* EXERCISE AIM *
Check every line of the data for the word "computer", and copy those that have it.

(Pixel coordinate grounding data)
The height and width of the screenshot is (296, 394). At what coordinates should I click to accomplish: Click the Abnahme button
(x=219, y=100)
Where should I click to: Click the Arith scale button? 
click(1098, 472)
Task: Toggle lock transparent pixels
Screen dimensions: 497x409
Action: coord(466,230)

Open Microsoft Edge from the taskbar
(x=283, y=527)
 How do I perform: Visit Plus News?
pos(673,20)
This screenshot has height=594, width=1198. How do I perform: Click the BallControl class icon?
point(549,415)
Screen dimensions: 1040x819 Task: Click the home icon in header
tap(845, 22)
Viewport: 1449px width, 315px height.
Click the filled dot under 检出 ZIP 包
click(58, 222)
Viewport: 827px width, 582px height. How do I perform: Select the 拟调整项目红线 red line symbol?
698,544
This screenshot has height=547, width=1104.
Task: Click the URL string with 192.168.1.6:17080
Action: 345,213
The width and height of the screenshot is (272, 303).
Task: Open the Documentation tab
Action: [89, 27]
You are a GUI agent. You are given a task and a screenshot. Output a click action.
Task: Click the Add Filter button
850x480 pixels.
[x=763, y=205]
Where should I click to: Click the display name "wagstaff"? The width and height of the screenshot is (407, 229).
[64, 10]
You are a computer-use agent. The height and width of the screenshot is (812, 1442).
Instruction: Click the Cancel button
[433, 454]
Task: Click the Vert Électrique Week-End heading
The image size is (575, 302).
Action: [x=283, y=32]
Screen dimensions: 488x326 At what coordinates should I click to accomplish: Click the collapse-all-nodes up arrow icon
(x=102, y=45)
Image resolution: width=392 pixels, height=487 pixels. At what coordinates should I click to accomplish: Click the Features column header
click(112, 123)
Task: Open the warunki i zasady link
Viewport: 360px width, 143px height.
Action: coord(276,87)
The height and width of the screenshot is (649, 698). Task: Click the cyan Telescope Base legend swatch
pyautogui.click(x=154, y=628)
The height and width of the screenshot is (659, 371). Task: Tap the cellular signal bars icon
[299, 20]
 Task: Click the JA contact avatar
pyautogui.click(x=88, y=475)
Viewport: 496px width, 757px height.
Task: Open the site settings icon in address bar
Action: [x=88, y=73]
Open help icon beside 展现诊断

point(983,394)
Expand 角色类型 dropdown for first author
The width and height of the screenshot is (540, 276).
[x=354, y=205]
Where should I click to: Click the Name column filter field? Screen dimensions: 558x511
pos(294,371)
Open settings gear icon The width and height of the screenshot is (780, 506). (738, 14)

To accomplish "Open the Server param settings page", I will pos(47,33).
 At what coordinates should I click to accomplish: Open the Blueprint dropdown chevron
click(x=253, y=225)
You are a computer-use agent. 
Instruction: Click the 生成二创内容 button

* OUTPUT OF THE TASK *
You are a computer-use agent. The height and width of the screenshot is (812, 1442).
You are a computer-use agent. 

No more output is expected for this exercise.